With the coronavirus lockdown keeping many New York drivers off the road, they might not have noticed how cheap gas is.
The average price at downstate pumps was just $2.175 a gallon this week, state data show.
The prices are so low because much of the world — like much of the US — is in lockdown, keeping cars parked and most businesses shut down or operating at reduced capacity. Consequently, worldwide oil demand has plummeted, sending prices plunging.
Add a dispute about production levels between Saudi Arabia and Russia, and crude oil prices have dropped to a level not seen since the early 2000s.
On Saturday, that tiff promised to keep prices low for at least a while longer.
That’s because OPEC and Russia postponed what was slated as an emergency meeting to discuss cutting their oil output.
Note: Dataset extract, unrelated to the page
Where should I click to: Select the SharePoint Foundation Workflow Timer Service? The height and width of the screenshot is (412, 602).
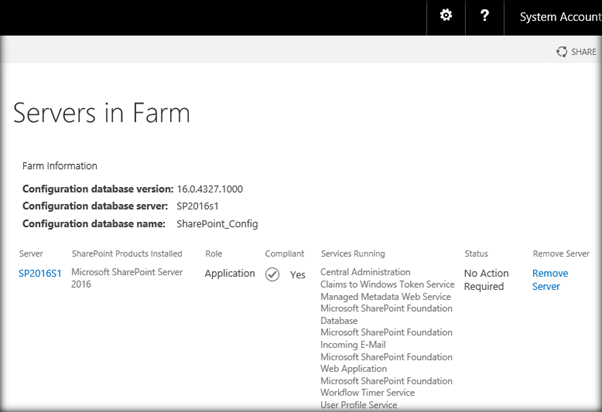coord(386,386)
The planned virtual get-together was shifted from Monday to Thursday, as Moscow and Saudi Arabia bickered over who to blame for the plunge in prices after earlier curbs on production collapsed.
The meeting delay came as President Donald Trump pushed for the Organization of the Petroleum Exporting Countries, or OPEC, which is led by the Saudis, and its allies to find a way to stabilize global oil markets.
Annie Wermiel/NY Post
OPEC is working on a deal to cut the world’s oil production by about 10 million barrels a day, or 10% of world supply, and hopes the US, now the world’s largest oil producer, will sign on. Trump hasn’t made a commitment yet to join the effort, at least in part because US antitrust laws prevent price-fixing.
Texas is considering regulating output for the first time in nearly 50 years.
“The first problem is that we have to cut from the current production level now, not to go back to the one before the crisis,” an OPEC source told Reuters. “The second issue is the Americans, they have to play a part.”
Other non-OPEC oil producers, including US allies Canada and Norway, have said they’re open to some cuts if there is a global agreement.
Trump, at his daily press briefing, said, “I don’t care about OPEC. I think they’re going to settle it because they’re going to destroy themselves if they don’t. I was against OPEC for years and years.”
On Friday, the International Energy Agency warned that a cut of 10 million barrels a day would not be enough to counter the huge fall in oil demand. Even with such a cut, inventories will increase in the next few months, the agency said.